What If?
Spark Stories: What if?
Have you ever noticed how powerful a simple question can be? Sometimes creativity doesn’t start with a big, brilliant idea. It starts with something small. A passing thought. A quiet “What if?”
What if I tried it this way instead?
What if I built something no one’s built before?
What if I changed the sound? The shape? The code?
At Full STEAM Ahead, we see it all the time. One tiny spark of curiosity can turn into a full-blown project. A question becomes an experiment. An experiment becomes a design. And before you know it, a child has created something completely new.
That’s idea generation.
In art, a child might wonder, “What happens if I mix these two colors?” In music, it might be, “What if I change the tempo?” or “What if I sing this with more emotion?” Those small shifts can completely transform the outcome. Creativity is really the bridge between imagination and execution - between thinking something and bringing it to life.
And creativity isn’t just for artists - although it absolutely lives there, too.
In STEM and engineering, everything begins with a question or a problem. How can I make this stronger? Faster? More efficient? Why did that fail? What can I change? Engineers don’t just follow instructions - they imagine possibilities. They test. They tweak. They try again. Creativity in engineering isn’t accidental; it’s the heart of the process. When a child builds a structure, wires a circuit, or codes a game, they’re not just learning technical skills. They’re learning to trust their ideas enough to try them.
That idea feels especially personal to me.
When I was a vocal performance major in college, I was trained in the “proper” way to sing. I learned all the classical techniques. I was also taught that certain types of singing, like belting, weren’t healthy for the voice and should be avoided. And for a long time, I believed that singing was somewhat one-dimensional - that there was one right way to do it.
But as I’ve grown as a music teacher and pursued more professional development and research into vocal production, I’ve learned something freeing: there are many, many ways to manipulate your sound depending on the style and emotion of the music. Healthy belting exists. Contemporary styles require different techniques. The voice is incredibly adaptable when you understand how it works.
So I’ve been practicing. Listening. Adjusting. Experimenting.
And I’ve realized I’m capable of far more than I once thought.

**Challenges:**
(1) Copy the creativity essay between "And creativity isn’t" and "to try them.", inclusive, changing "engineering" to "robotics" throughout.
(2) Write a continuation of the creativity essay, starting after its final line.

**Records from a data collection:**
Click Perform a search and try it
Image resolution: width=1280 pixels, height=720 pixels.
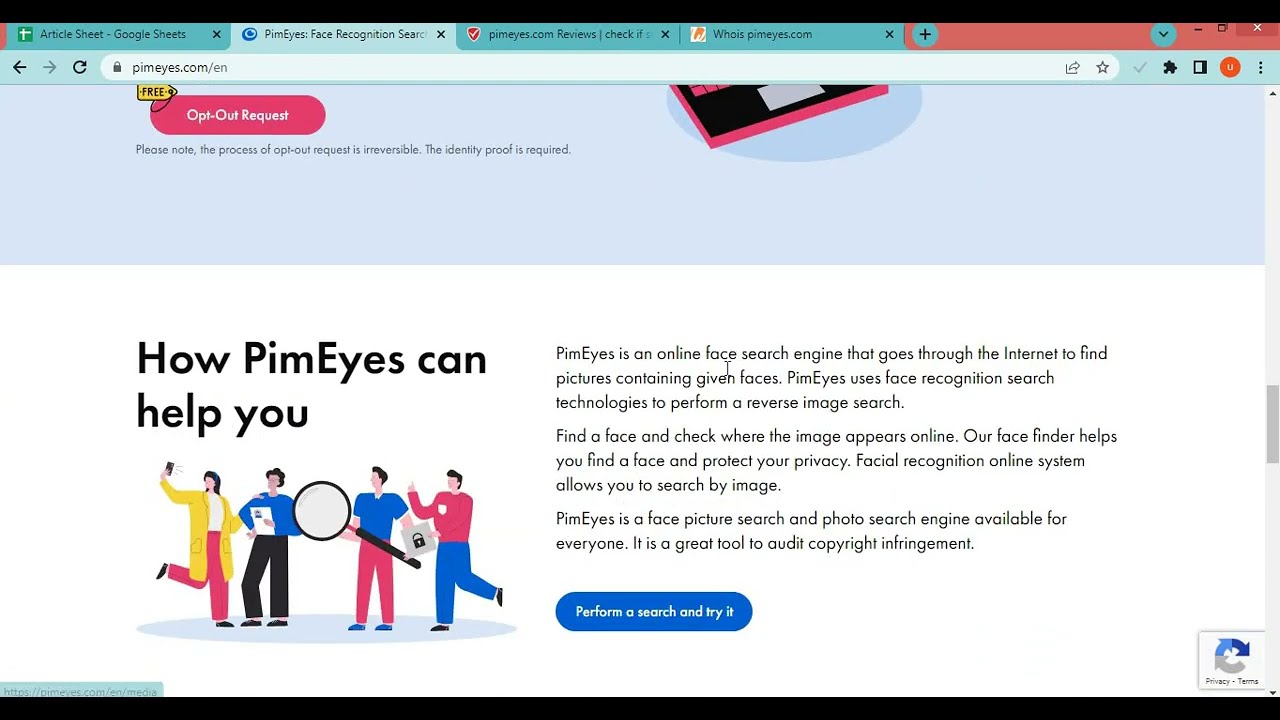point(654,612)
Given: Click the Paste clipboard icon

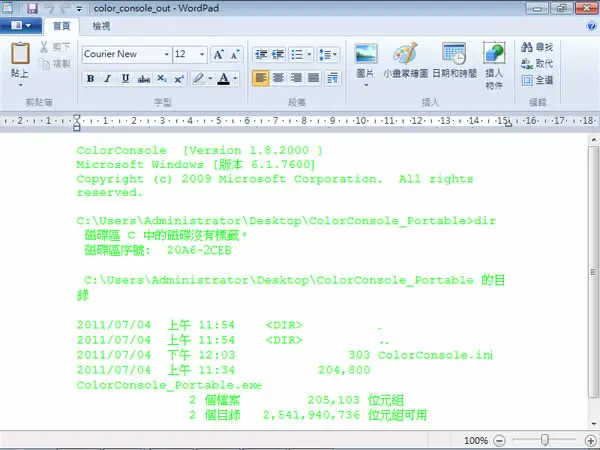Looking at the screenshot, I should click(20, 53).
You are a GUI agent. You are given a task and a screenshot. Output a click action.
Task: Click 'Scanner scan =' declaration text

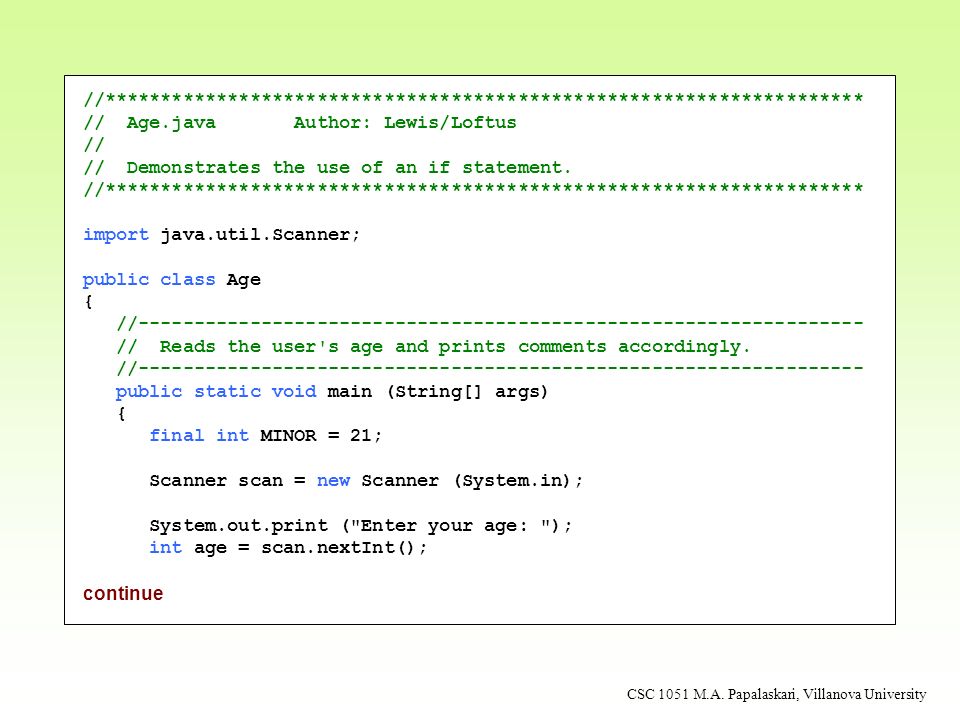click(227, 481)
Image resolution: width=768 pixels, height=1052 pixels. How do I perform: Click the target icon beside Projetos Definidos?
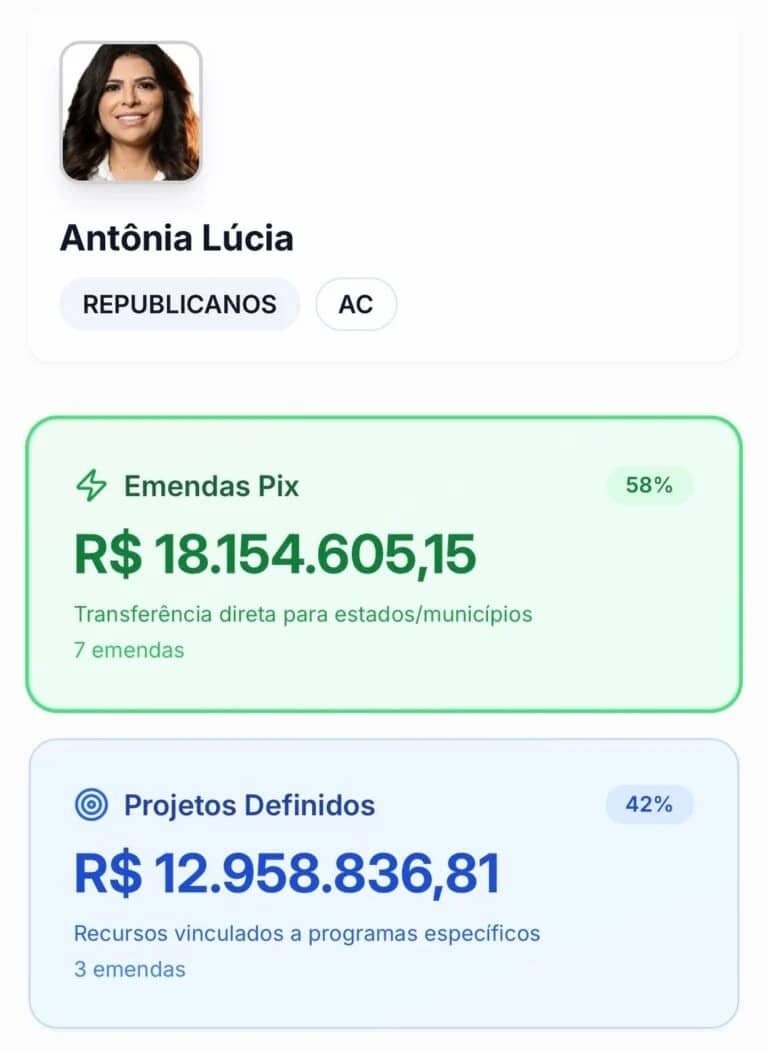[x=91, y=805]
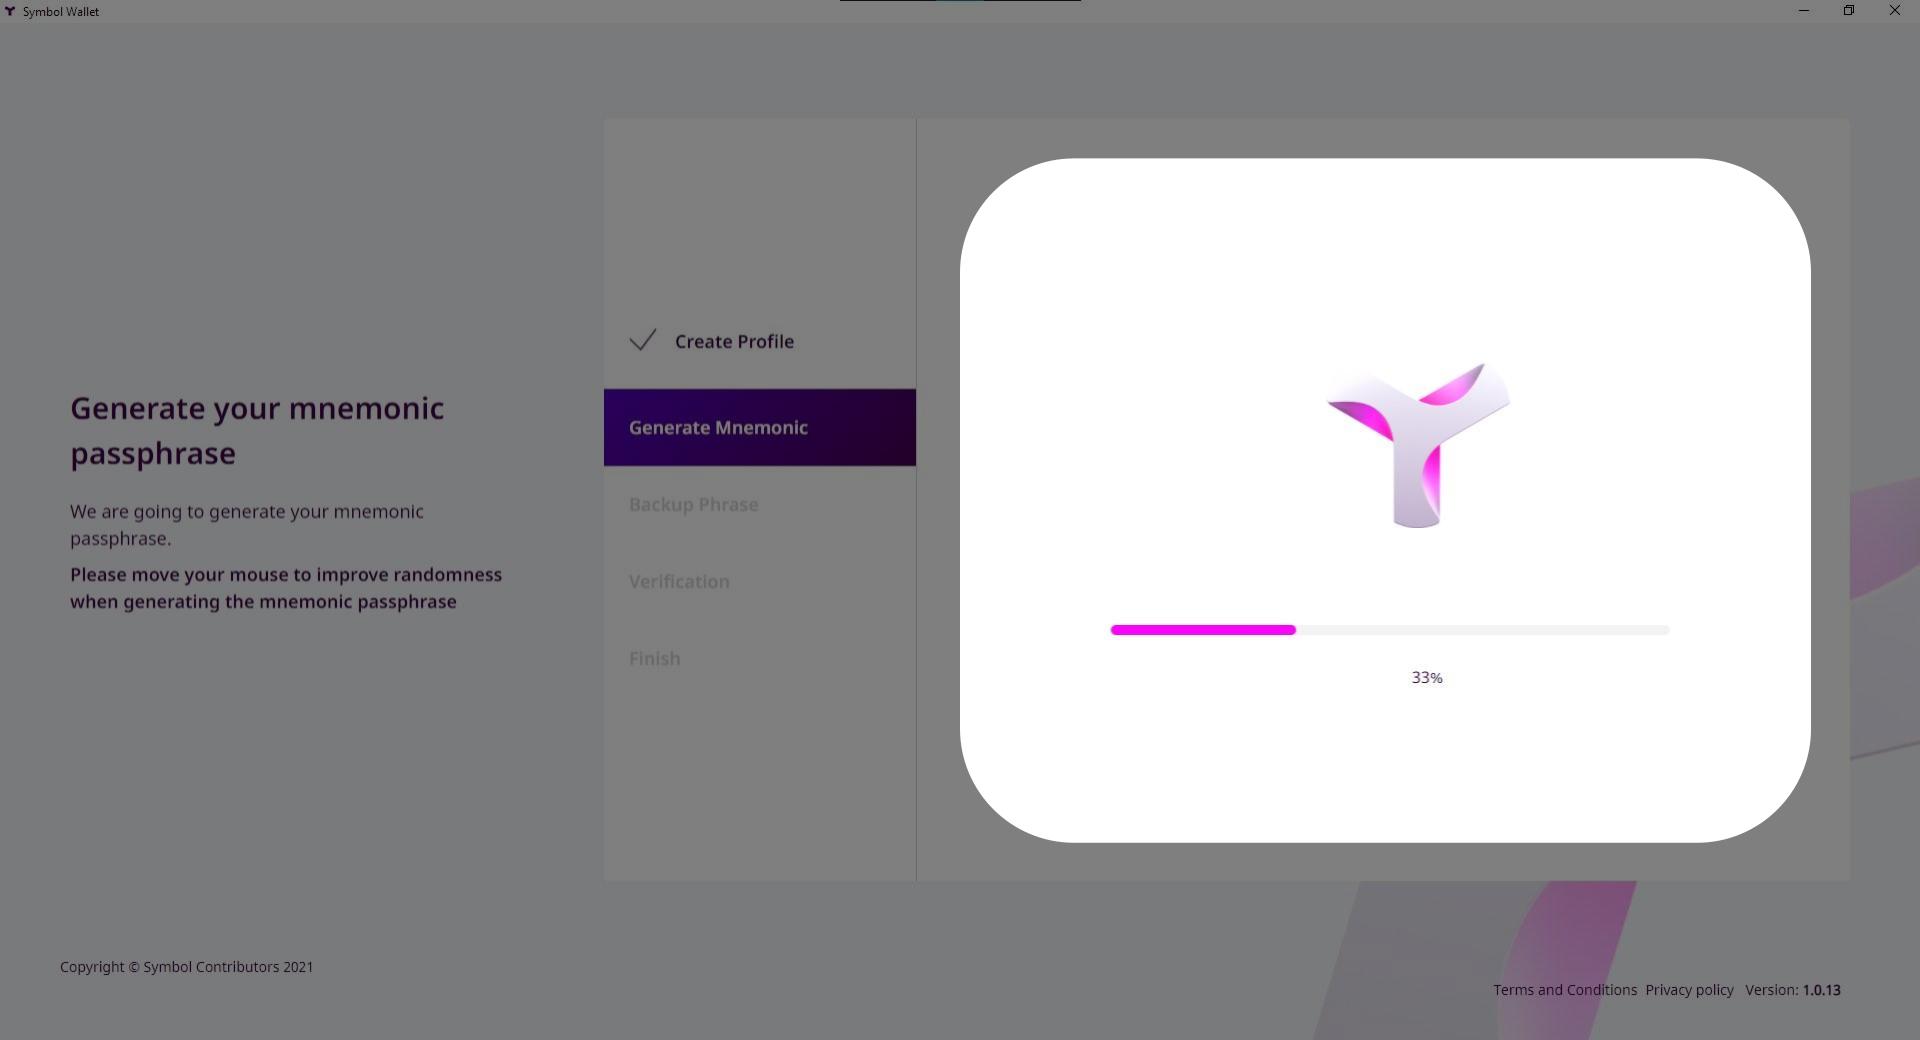
Task: Open the Terms and Conditions link
Action: pos(1564,990)
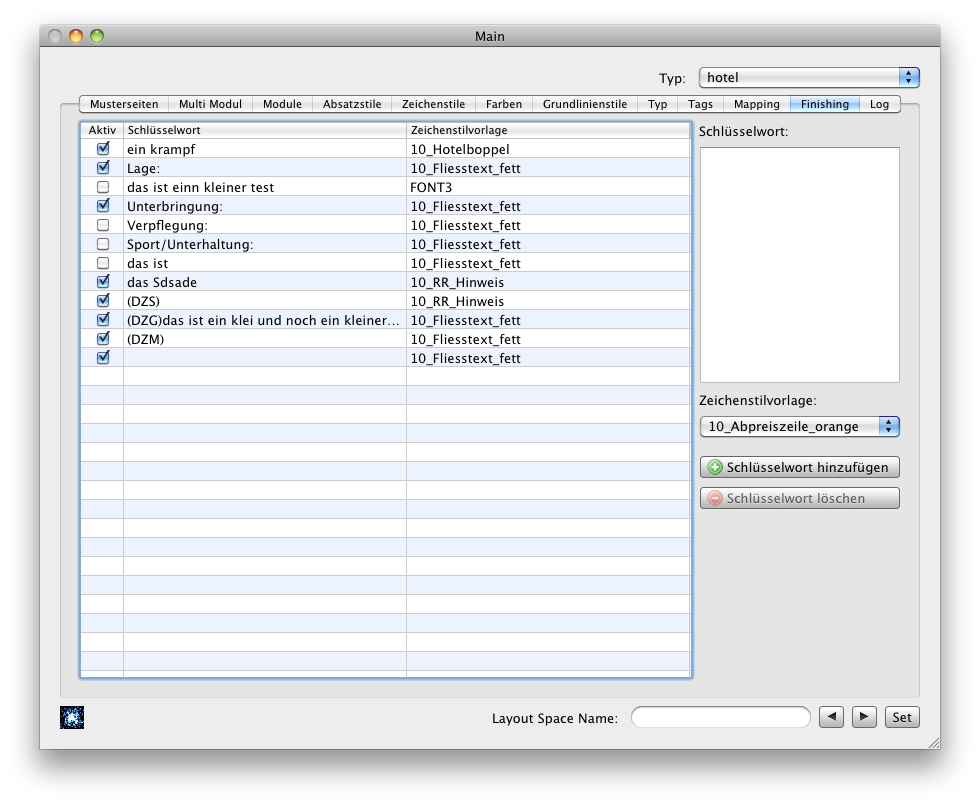Click the sparkle icon at bottom left
Image resolution: width=980 pixels, height=804 pixels.
click(72, 717)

**Responses for each task:**
(1)
And creativity isn’t just for artists - although it absolutely lives there, too.
In STEM and robotics, everything begins with a question or a problem. How can I make this stronger? Faster? More efficient? Why did that fail? What can I change? Engineers don’t just follow instructions - they imagine possibilities. They test. They tweak. They try again. Creativity in robotics isn’t accidental; it’s the heart of the process. When a child builds a structure, wires a circuit, or codes a game, they’re not just learning technical skills. They’re learning to trust their ideas enough to try them.

(2)
The voice isn’t one-dimensional. It can stretch. It can grow. It can access new colors and textures. And that mindset shift - the willingness to explore instead of staying inside a box - unlocked a new level of creativity for me. I can now access a broader emotional range and a deeper artistic expression because I was willing to ask, “What if there’s more?”
To me, creativity means trusting yourself deep down. It means being willing to take a risk and try something new - even when you’re not sure how it will turn out. It’s singing a note in a new way and being ok with the fact that you might not like how it sounds the first, second, or third time. It's creating a new sound, a new way to do something. It's not creating something out of nothing - it's building skills and acquiring knowledge to be able to make something new and unique.
That’s why at Full STEAM Ahead, we don’t just teach foundational skills - although those are incredibly important. Yes, we teach coding. Engineering principles. Scientific thinking. Artistic techniques. But just as importantly, we ask open-ended questions. We create space for brainstorming. For experimentation. For productive failure. For iteration. For collaboration.
With experience, knowledge, practice, and commitment, skills grow. Confidence builds. And eventually, children learn to trust their instincts enough to pursue their own ideas.
We don’t just hand kids instructions. We give them invitations.
What could you build?
How else might this work?
What happens if you try it a different way?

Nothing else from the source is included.